Kemudian, sekitar awal 2021, Maliki menemui Abdul Wahid di rumah dinas Bupati, untuk melaporkan plotting paket pekerjaan lelang pada Bidang Sumber Daya Air Dinas PUPRP Hulu Sungai Utara tahun 2021.
“Dalam dokumen laporan paket plotting pekerjaan tersebut, MK telah menyusun sedemikian rupa dan menyebutkan nama-nama dari para kontraktor yang akan dimenangkan dan mengerjakan berbagai proyek dimaksud,” bebernya.
Ketua KPK jua menyebut, Abdul Wahid menyetujui paket plotting tersebut dengan syarat pemberian komitmen fee dari nilai proyek 10 persen untuk dirinya dan 5 persen untuk Maliki. Adapun pemberian komitmen fee yang antara lain diduga diterima oleh Tersangka Abdul Wahid melalui Maliki (MK), yaitu dari Direktur CV Hanamas Marhaini (MRH), dan Direktur CV Kalpataru Fachriadi (FRH), dengan jumlah sekitar Rp500 juta.

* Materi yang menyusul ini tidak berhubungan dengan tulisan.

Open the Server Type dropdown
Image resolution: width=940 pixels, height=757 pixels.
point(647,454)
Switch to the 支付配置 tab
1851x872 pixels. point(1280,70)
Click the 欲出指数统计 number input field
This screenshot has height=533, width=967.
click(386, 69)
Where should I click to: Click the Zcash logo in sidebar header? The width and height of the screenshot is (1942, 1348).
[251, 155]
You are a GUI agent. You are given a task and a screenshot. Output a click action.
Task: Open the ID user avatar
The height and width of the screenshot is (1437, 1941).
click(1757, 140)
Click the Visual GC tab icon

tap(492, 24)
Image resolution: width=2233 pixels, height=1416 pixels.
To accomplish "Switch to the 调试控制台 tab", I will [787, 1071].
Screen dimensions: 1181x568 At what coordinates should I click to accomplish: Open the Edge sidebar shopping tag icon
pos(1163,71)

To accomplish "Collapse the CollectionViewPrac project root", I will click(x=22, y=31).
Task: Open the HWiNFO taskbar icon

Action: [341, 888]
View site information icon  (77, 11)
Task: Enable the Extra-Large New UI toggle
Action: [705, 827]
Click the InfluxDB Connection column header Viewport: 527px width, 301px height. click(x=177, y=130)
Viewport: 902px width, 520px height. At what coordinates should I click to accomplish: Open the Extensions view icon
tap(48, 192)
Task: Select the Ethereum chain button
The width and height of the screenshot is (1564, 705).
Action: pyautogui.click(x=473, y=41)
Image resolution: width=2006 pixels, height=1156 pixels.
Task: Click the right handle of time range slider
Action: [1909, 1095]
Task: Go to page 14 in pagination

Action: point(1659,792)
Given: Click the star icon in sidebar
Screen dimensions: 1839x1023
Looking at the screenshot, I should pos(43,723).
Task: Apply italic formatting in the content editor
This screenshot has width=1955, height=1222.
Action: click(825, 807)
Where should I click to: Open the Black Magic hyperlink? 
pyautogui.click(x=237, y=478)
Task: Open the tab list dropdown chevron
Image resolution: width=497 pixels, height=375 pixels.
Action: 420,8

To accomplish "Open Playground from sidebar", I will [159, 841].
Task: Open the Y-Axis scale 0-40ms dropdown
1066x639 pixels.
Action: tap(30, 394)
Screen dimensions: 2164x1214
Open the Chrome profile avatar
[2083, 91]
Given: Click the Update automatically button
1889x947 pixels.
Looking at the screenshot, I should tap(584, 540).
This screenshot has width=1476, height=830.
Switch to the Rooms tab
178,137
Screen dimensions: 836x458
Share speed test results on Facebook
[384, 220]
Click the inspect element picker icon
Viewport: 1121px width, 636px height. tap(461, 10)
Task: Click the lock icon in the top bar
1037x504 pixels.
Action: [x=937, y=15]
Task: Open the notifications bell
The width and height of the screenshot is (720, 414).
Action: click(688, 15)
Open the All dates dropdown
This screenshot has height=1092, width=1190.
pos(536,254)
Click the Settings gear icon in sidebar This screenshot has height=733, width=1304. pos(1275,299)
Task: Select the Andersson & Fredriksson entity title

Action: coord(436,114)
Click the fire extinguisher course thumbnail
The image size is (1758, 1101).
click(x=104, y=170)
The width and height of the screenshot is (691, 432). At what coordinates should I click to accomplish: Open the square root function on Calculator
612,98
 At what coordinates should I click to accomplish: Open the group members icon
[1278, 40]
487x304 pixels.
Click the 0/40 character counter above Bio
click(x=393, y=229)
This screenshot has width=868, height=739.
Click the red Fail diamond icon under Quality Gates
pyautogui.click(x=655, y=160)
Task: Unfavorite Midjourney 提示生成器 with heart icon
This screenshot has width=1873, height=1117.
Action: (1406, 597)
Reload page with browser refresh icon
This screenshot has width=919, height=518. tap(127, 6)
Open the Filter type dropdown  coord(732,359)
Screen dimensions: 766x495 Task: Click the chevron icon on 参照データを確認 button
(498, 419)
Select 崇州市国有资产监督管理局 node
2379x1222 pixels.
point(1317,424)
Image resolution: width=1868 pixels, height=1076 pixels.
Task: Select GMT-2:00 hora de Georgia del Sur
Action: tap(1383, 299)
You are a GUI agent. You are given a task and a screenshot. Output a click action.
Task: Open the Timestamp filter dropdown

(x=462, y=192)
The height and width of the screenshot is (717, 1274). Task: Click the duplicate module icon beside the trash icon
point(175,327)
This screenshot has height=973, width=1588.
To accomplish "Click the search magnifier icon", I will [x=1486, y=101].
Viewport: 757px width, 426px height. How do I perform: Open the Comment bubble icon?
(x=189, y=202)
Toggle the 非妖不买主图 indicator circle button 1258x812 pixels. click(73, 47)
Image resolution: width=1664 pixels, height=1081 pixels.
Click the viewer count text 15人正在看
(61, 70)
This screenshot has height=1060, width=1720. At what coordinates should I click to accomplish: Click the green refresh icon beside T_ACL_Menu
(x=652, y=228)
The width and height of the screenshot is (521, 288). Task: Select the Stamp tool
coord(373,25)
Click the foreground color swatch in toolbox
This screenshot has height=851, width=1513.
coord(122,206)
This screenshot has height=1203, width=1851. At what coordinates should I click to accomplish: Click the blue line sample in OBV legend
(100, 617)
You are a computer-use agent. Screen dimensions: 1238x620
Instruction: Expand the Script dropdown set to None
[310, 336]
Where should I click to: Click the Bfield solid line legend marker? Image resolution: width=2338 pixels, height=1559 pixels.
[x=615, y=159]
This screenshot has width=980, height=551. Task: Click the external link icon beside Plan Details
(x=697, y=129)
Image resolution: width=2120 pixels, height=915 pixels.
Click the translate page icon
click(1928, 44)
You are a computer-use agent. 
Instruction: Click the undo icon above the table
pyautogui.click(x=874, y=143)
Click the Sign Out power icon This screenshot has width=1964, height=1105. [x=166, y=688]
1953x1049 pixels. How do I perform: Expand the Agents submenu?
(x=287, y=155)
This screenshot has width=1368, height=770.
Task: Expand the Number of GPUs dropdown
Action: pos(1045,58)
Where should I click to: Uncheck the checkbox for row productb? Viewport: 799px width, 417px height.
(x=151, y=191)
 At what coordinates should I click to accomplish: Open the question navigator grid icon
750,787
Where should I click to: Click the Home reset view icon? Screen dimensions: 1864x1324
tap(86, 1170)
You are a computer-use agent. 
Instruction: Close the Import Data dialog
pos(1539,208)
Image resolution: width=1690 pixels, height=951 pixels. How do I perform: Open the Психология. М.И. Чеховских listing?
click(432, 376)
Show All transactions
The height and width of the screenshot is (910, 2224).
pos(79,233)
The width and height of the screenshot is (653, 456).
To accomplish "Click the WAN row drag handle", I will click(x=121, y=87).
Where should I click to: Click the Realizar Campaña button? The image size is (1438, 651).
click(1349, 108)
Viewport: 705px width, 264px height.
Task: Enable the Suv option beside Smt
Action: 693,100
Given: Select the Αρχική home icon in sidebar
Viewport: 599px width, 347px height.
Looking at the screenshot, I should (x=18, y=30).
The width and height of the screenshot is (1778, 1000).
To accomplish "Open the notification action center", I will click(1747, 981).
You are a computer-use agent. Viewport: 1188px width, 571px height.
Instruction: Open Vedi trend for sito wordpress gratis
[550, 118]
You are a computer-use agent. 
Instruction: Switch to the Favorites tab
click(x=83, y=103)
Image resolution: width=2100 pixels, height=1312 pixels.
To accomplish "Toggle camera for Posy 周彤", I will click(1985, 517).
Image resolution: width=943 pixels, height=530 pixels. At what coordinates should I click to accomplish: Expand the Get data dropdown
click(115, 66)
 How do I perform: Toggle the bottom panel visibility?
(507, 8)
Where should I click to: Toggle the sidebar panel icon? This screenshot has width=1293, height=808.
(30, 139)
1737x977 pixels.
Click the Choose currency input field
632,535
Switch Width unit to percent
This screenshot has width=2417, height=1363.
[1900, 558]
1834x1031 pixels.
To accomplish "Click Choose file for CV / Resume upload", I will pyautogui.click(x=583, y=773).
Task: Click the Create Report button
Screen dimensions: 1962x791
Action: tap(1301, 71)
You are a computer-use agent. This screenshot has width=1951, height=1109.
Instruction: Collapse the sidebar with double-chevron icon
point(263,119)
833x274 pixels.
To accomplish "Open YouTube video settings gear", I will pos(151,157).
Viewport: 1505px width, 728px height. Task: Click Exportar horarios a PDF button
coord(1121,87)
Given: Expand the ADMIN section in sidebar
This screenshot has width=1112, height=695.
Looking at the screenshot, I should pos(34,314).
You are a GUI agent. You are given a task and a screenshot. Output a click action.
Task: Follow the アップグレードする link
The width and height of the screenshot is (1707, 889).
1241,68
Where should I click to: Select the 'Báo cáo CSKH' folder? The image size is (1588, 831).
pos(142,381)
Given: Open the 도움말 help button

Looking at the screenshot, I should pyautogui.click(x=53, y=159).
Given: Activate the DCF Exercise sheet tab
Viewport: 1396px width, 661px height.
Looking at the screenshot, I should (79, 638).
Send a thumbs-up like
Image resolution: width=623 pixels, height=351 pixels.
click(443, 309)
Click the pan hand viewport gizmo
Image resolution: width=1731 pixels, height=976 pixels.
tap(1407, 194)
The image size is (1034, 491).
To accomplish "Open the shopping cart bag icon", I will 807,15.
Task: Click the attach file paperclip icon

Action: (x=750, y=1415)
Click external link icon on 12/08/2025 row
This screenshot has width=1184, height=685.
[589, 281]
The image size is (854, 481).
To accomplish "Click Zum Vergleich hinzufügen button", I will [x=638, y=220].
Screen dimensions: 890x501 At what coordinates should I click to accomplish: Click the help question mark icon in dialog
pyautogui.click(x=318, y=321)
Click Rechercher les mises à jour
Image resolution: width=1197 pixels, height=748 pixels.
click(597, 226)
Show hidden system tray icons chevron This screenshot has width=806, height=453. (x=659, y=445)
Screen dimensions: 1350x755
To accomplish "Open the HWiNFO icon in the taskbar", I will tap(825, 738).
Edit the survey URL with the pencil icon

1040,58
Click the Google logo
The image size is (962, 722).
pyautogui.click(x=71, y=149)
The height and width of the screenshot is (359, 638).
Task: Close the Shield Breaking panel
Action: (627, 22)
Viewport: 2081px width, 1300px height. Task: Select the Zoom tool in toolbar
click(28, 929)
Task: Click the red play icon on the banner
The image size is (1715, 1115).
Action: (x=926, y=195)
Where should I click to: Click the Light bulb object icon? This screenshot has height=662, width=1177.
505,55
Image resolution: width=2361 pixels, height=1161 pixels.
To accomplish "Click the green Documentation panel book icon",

Selain lewat Maliki, Abdul Wahid juga diduga menerima fee dari beberapa proyek lainnya melalui perantaraan beberapa pihak di Dinas PUPRP Kabupaten Hulu Sungai Utara. Pada 2019 sekitar Rp 4,6 miliar, tahun 2020 sekitar Rp12 miliar dan tahun 2021 sekitar Rp1,8 Miliar.
“Selama proses penyidikan berlangsung, Tim Penyidik telah mengamankan sejumlah uang dalam bentuk tunai dengan pecahan mata uang rupiah dan juga mata uang asing, yang hingga saat ini masih terus dilakukan penghitungan jumlahnya,” pungkasnya.